■ **Saved entries**:

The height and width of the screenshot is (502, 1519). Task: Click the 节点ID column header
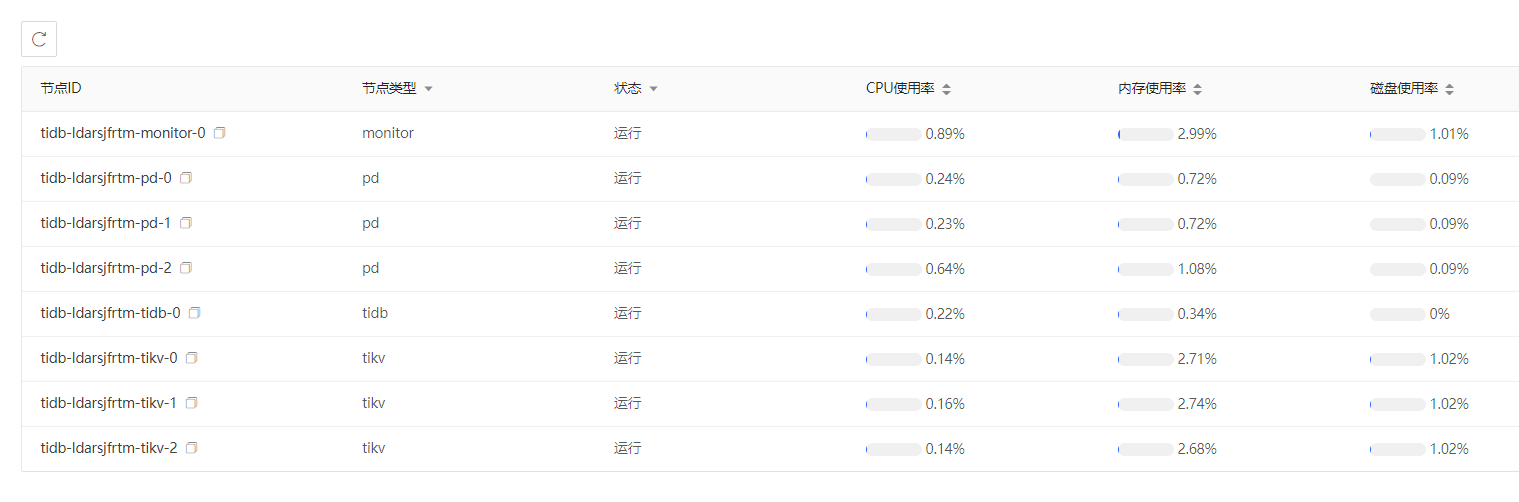(x=61, y=88)
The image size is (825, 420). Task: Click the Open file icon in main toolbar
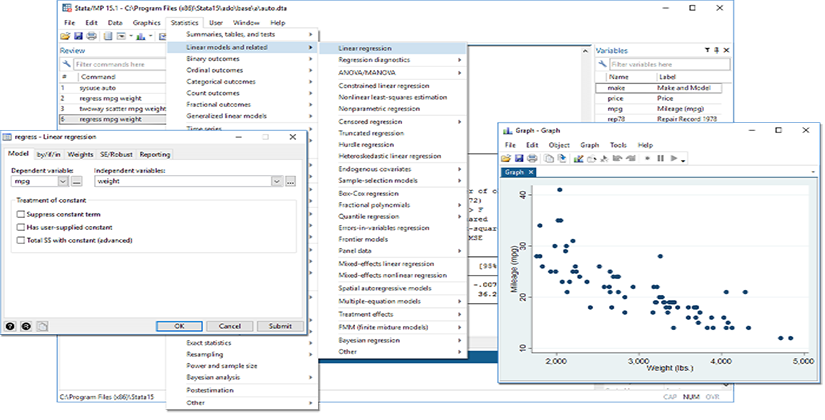click(65, 35)
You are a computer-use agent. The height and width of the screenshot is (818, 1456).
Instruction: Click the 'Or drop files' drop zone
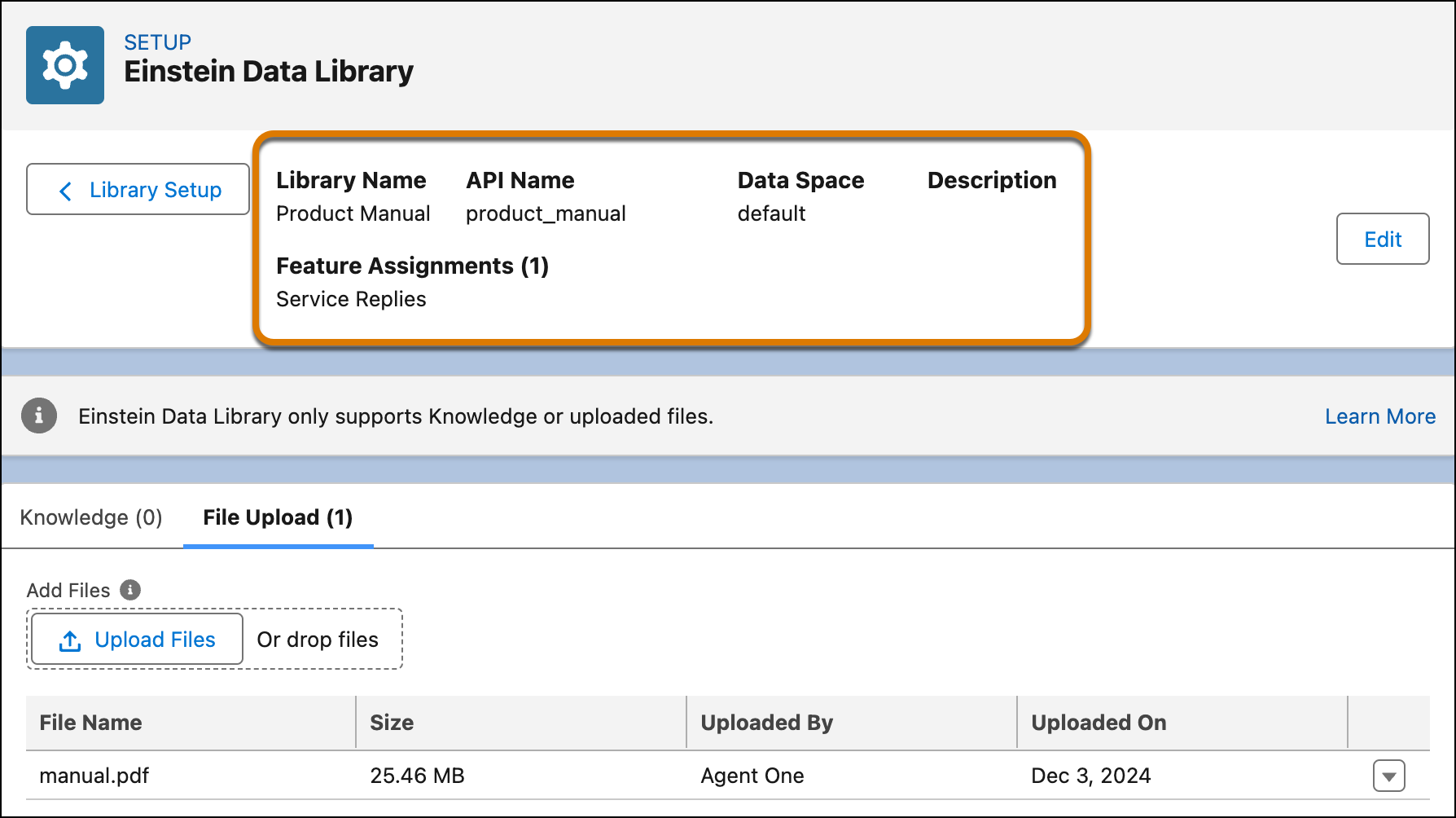pyautogui.click(x=318, y=640)
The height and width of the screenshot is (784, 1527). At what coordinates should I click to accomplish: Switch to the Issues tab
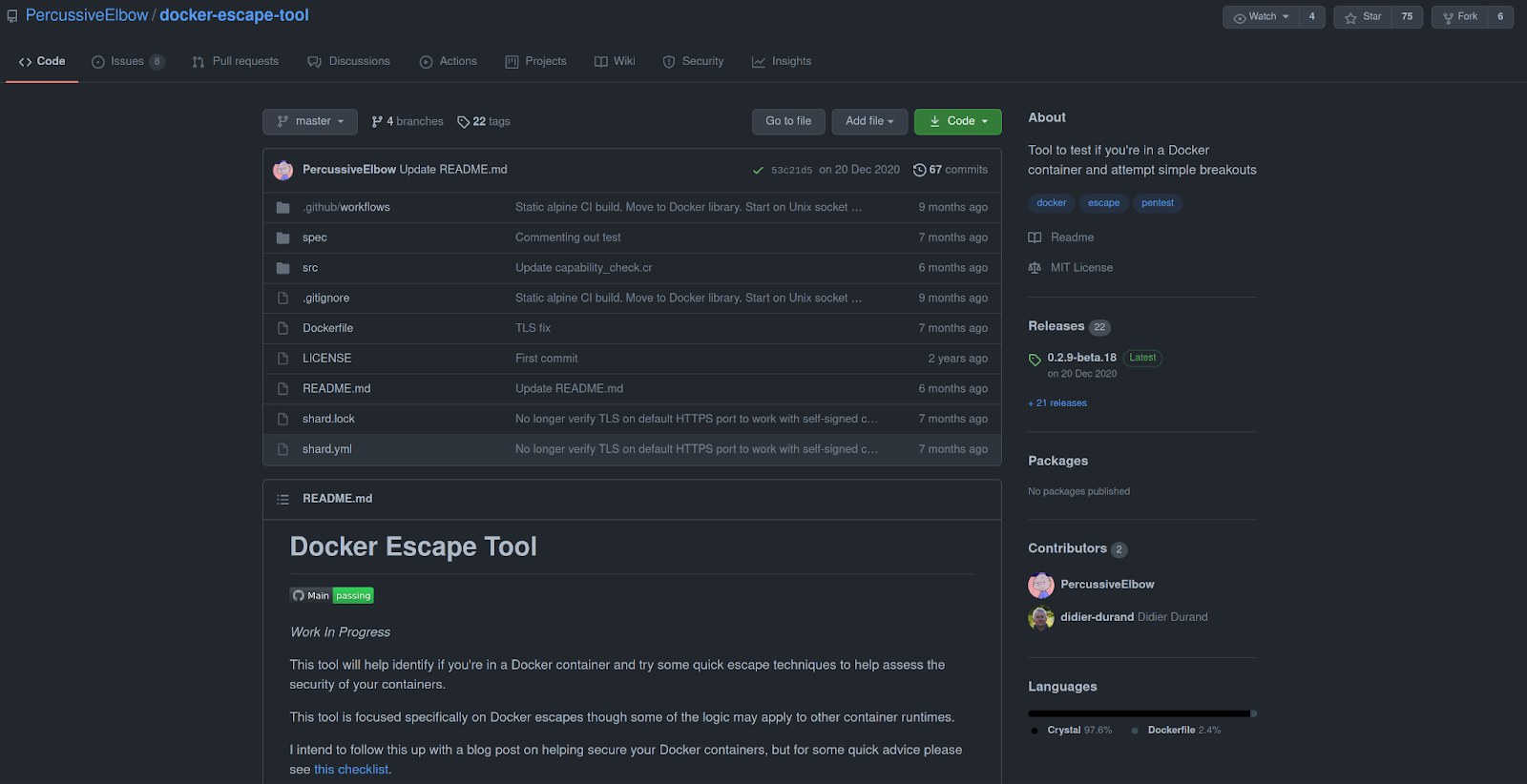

■ **Work to complete**:
Output a faithful copy of the data, with each picture left out.

■ **Answer section**:
The height and width of the screenshot is (502, 1519). Task: Click the 节点ID column header
(x=61, y=88)
The image size is (825, 420). Task: Click the Open file icon in main toolbar
click(65, 35)
You are a computer-use agent. The height and width of the screenshot is (818, 1456).
Instruction: Click the 'Or drop files' drop zone
pyautogui.click(x=318, y=640)
The height and width of the screenshot is (784, 1527). At what coordinates should I click to accomplish: Switch to the Issues tab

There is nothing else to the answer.